Personal information
- Full name: Moussa Traoré
- Date of birth: March 9, 1990 (age 35)
- Place of birth: Abidjan, Ivory Coast
- Height: 1.84 m (6 ft 1⁄2 in)
- Position(s): Forward

Team information
- Current team: Braine

Youth career
- Commune FC

Senior career*
- Years: Team / Apps / (Gls)
- 2007–2010: Commune FC
- 2008–2009: → Planète Champion (loan)
- 2009–2010: → Standard Liège (loan) / 22 / (1)
- 2010–2013: Standard Liège
- 2010–2011: → Zulte Waregem (loan) / 17 / (4)
- 2013–2014: Hoogstraten / 28 / (7)
- 2014–2016: WS Bruxelles / 24 / (4)
- 2016: Siah Jamegan / 9 / (0)
- 2017–2019: Tubize / 33 / (2)
- 2019–2020: RWDM / 11 / (0)
- 2021–2023: Rebecq / 47 / (18)
- 2023: RSD Jette / 6 / (4)
- 2024–: Braine

International career
- 2014: Burkina Faso / 1 / (0)

= Moussa Traoré (footballer, born 1990) =

Ivorian-Burkinabé footballer

Moussa Traoré (born 10 April 1990) is a professional footballer who plays as a forward for Braine.

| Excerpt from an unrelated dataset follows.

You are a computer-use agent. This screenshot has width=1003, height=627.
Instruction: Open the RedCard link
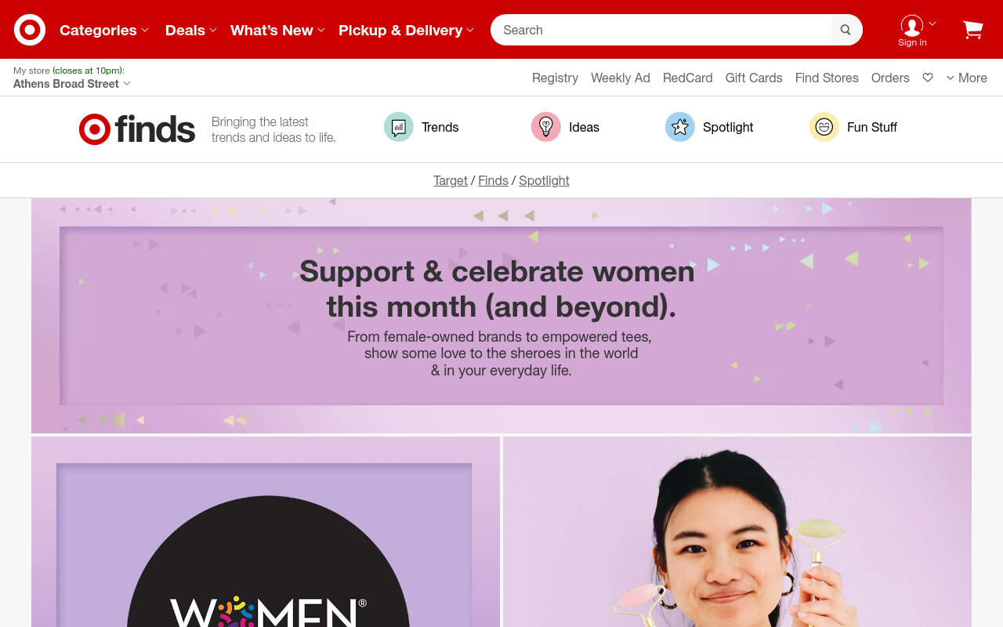pyautogui.click(x=688, y=78)
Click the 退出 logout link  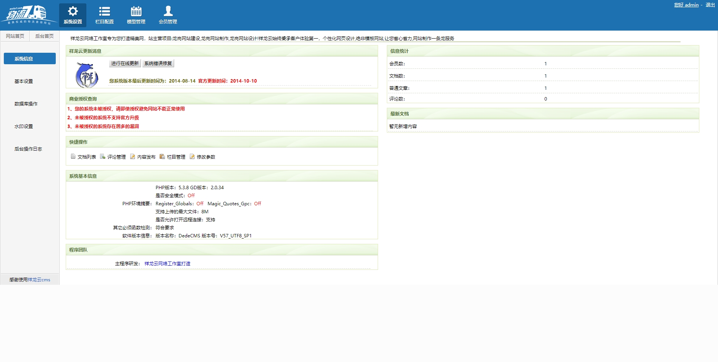pyautogui.click(x=710, y=5)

Born in Ivory Coast, he has represented Burkina Faso internationally. He has scored over 15 goals in his career and made over 50 appearances. In his time playing he has played for Belgium and Burkina Faso clubs.

==Career==

Traoré began his career with Commune FC and was loaned out to Planète Champion in the 2008–09 season. He was loaned out on 2 July 2009 from Commune FC to Belgian top club Standard Liège, with one-year-loan deal plus a sell option. After his return to Commune FC, Standard pulled the sold option, and loaned him one day later for one season to SV Zulte Waregem.

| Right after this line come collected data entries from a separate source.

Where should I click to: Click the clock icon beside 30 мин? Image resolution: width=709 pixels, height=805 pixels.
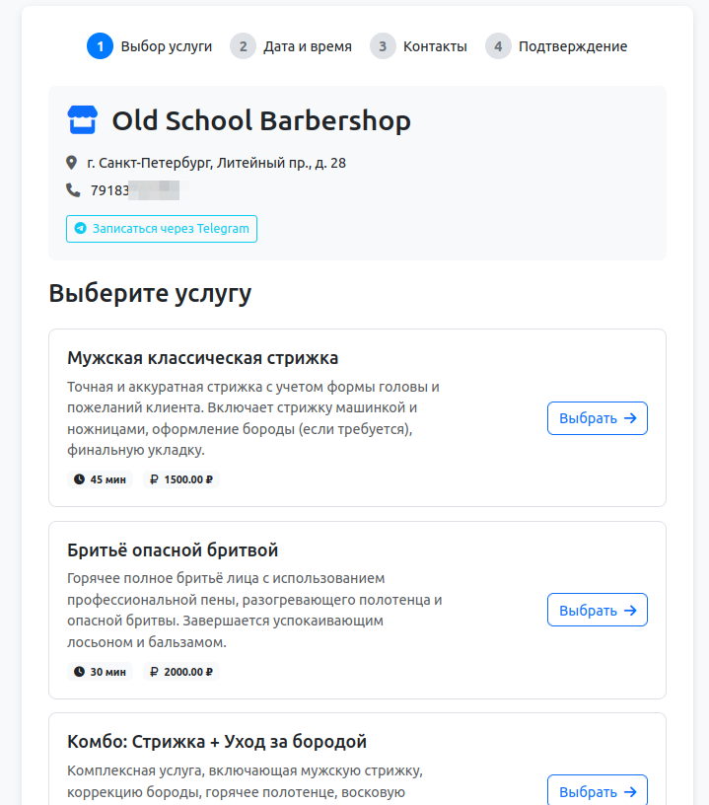tap(79, 672)
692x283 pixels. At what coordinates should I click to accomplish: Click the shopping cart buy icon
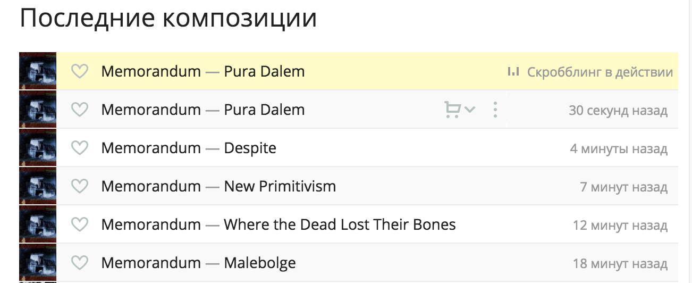[452, 110]
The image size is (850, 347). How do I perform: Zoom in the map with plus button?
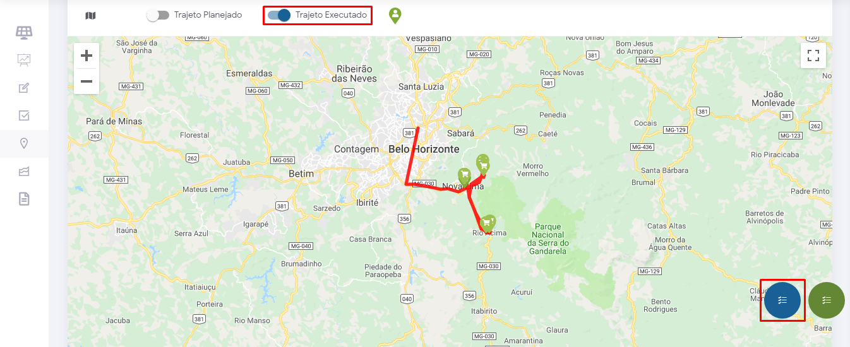87,56
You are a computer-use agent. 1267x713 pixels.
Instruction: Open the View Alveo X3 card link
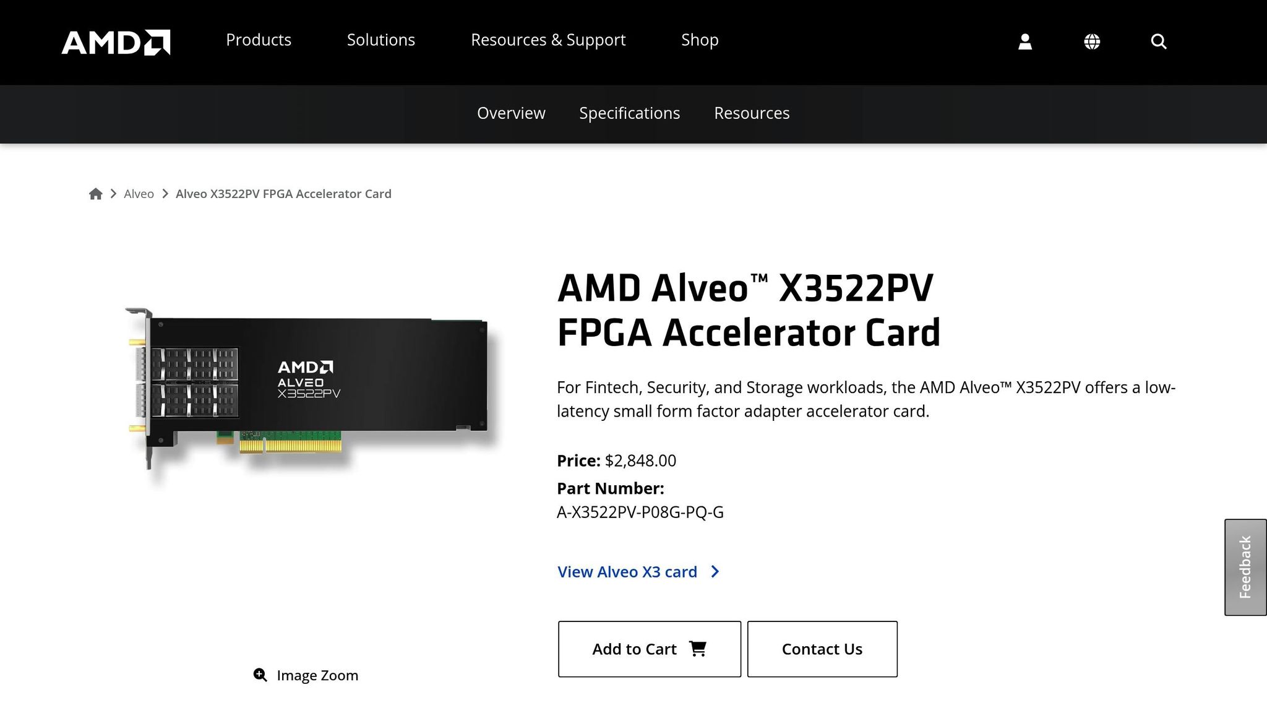point(627,572)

In 2009 his team made it second in group B for Europa League playoff but didn't qualify. He would go on to win 2009 Belgian Super Cup 2-0 winning his first trophy.

In 2010 he would make it to the 2010 championship playoff making second place.

On 6 November 2019, Traoré joined RWDM47 on a deal for the rest of the season.

After playing for different team in the Belgian Pro League he met with the president and the coach who seduced him with their project in addition, they claim Rebecq is a family club.

In 2022 Traore was absent for weeks but later came back to play in August. With whom he celebrated with a triplet.

On July 3, 2023, he was offered a free transfer into RSD Jette in which his contract will expire on June 30, 2024.

=== Team performances ===
In 2009 he was part of the team that came 8th made it second to Europa League but didn't qualify.

==Personal life==
The Ivorian-born Traoré holds a Burkinabé passport. He is 6 foot and has been playing in Belgium for most of his career. He prefers his right foot and weighs 79 kg. His jersey number is 10.